WHAT YOU WILL DO:
Can you write out all the records again with "computer-use agent" swapped for "screen assistant" everywhere, leaving everything else untouched and the pictures out?

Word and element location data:
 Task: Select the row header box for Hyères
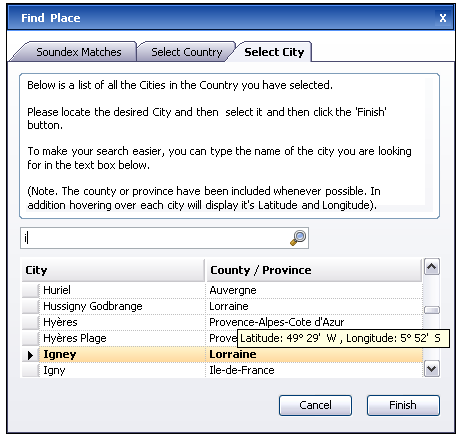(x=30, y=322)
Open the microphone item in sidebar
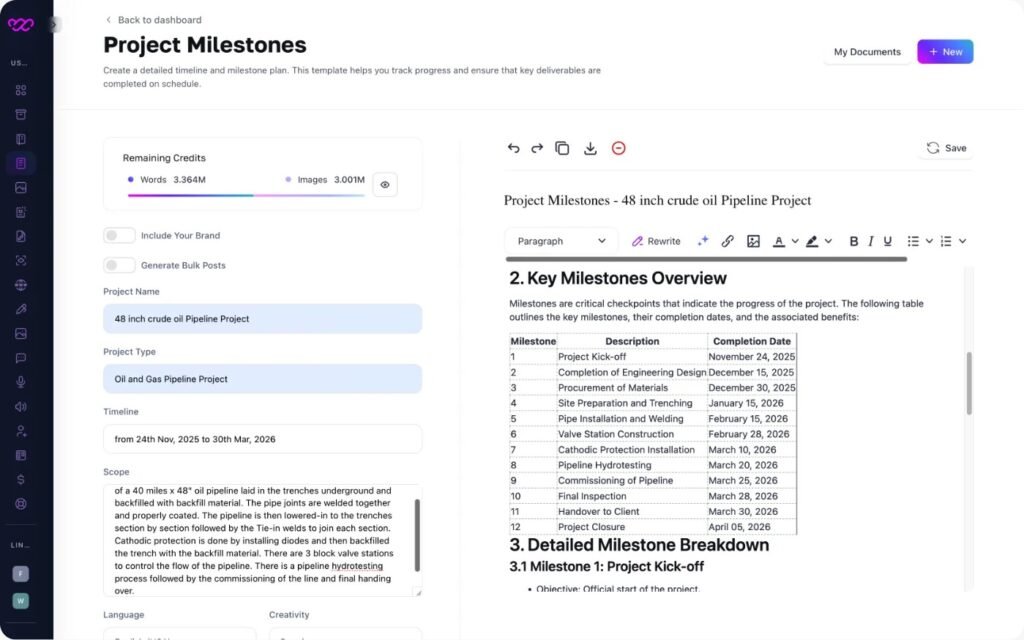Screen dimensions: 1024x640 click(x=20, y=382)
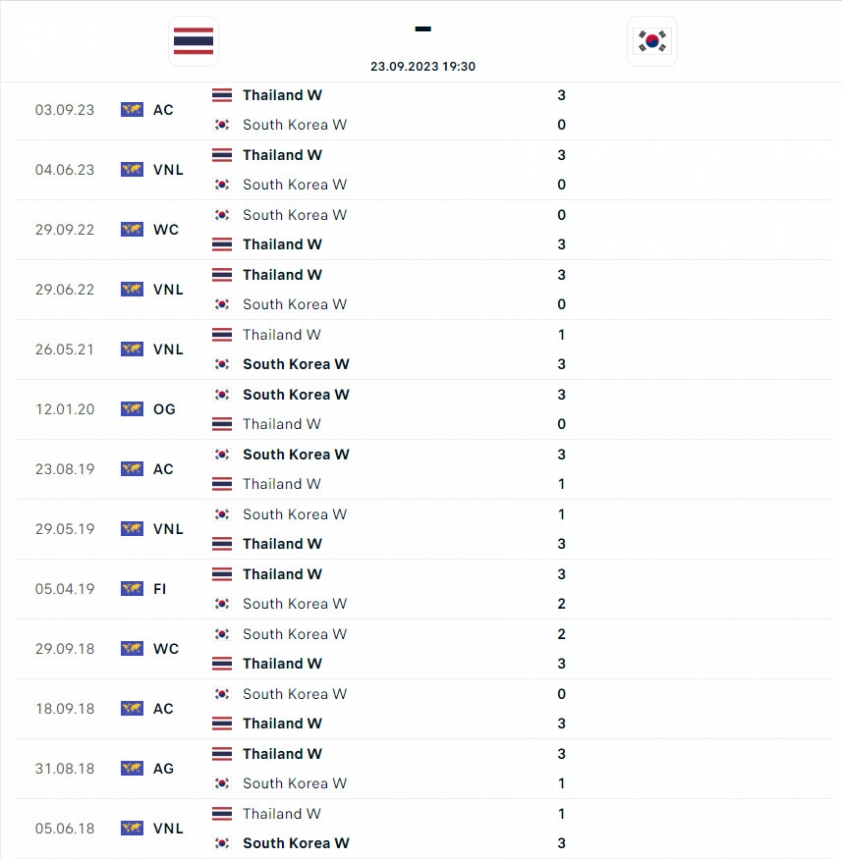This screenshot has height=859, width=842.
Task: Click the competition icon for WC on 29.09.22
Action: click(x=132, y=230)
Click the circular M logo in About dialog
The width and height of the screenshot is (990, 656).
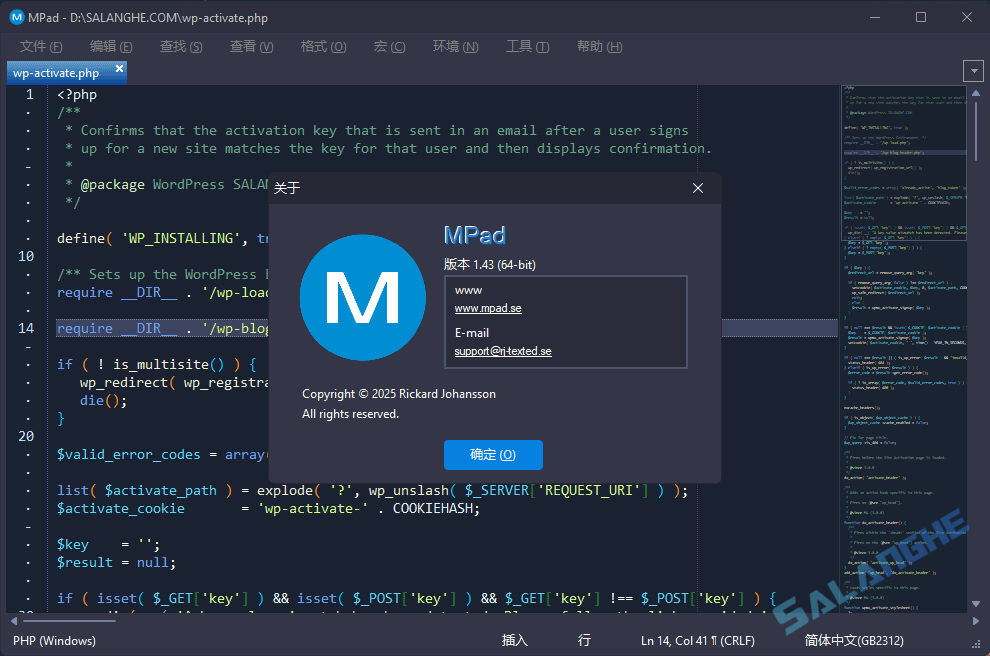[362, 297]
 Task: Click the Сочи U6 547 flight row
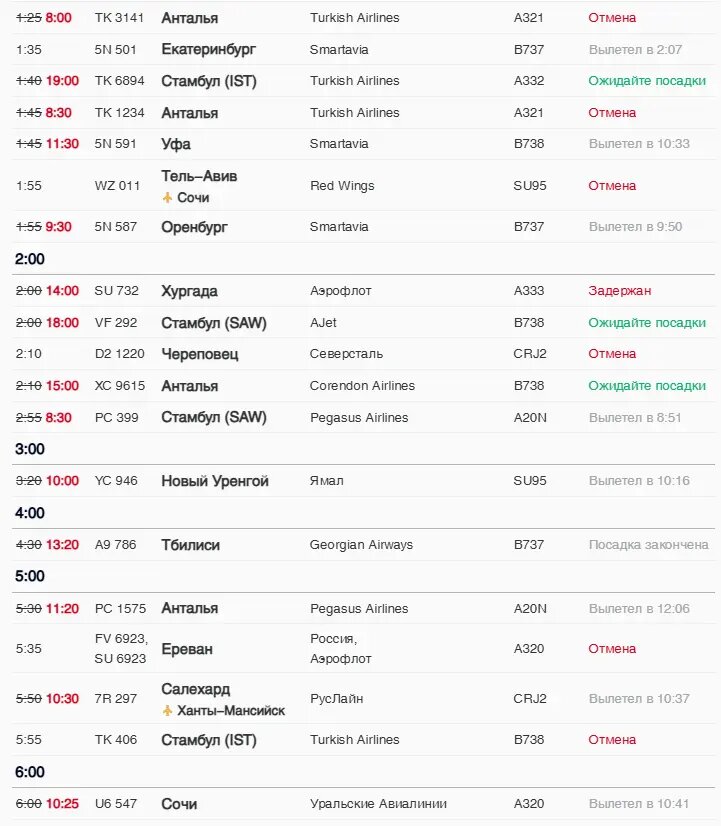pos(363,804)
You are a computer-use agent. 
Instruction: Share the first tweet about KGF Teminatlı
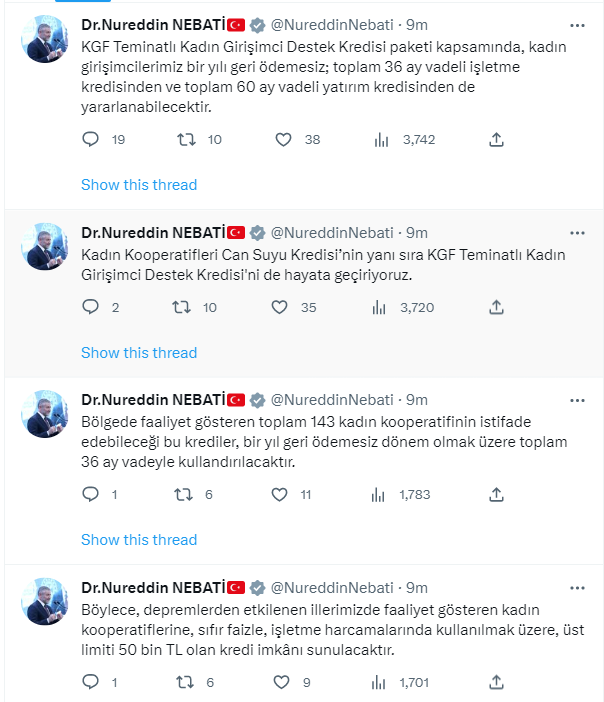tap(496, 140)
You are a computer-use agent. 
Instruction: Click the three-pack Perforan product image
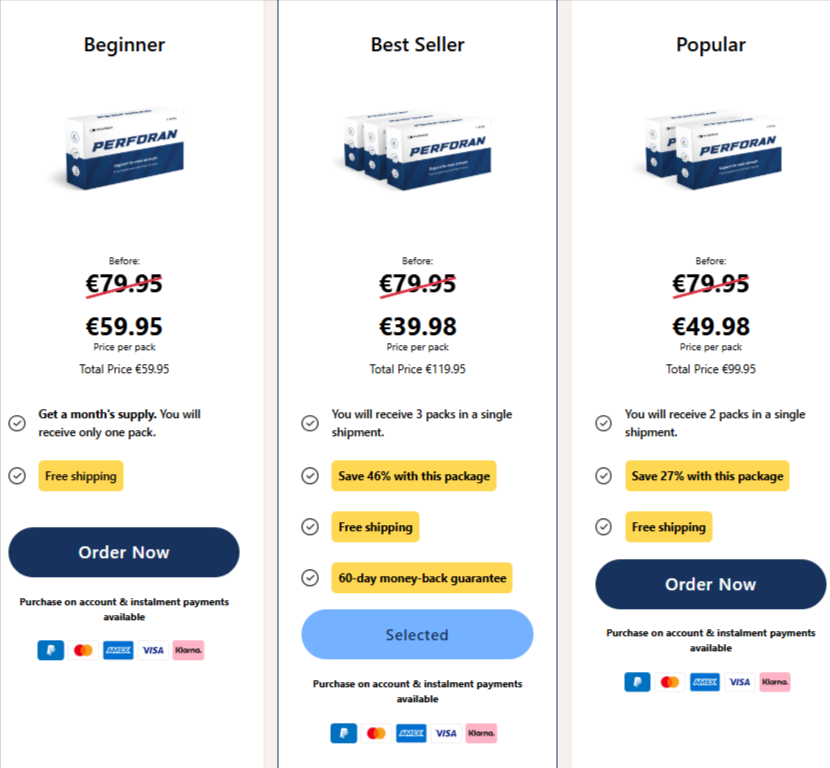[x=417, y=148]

EXERCISE OUTPUT:
 Task: Select the row header box for Hyères
(x=30, y=322)
Open the microphone item in sidebar
Screen dimensions: 1024x640 click(x=20, y=382)
This screenshot has height=859, width=842.
Task: Click the competition icon for WC on 29.09.22
Action: click(x=132, y=230)
Click the circular M logo in About dialog
The width and height of the screenshot is (990, 656).
[362, 297]
 Task: Click the Сочи U6 547 flight row
pos(363,804)
You are a screen assistant. 
Instruction: Share the first tweet about KGF Teminatlı
tap(496, 140)
You are a screen assistant. 
Instruction: Click the three-pack Perforan product image
[x=417, y=148]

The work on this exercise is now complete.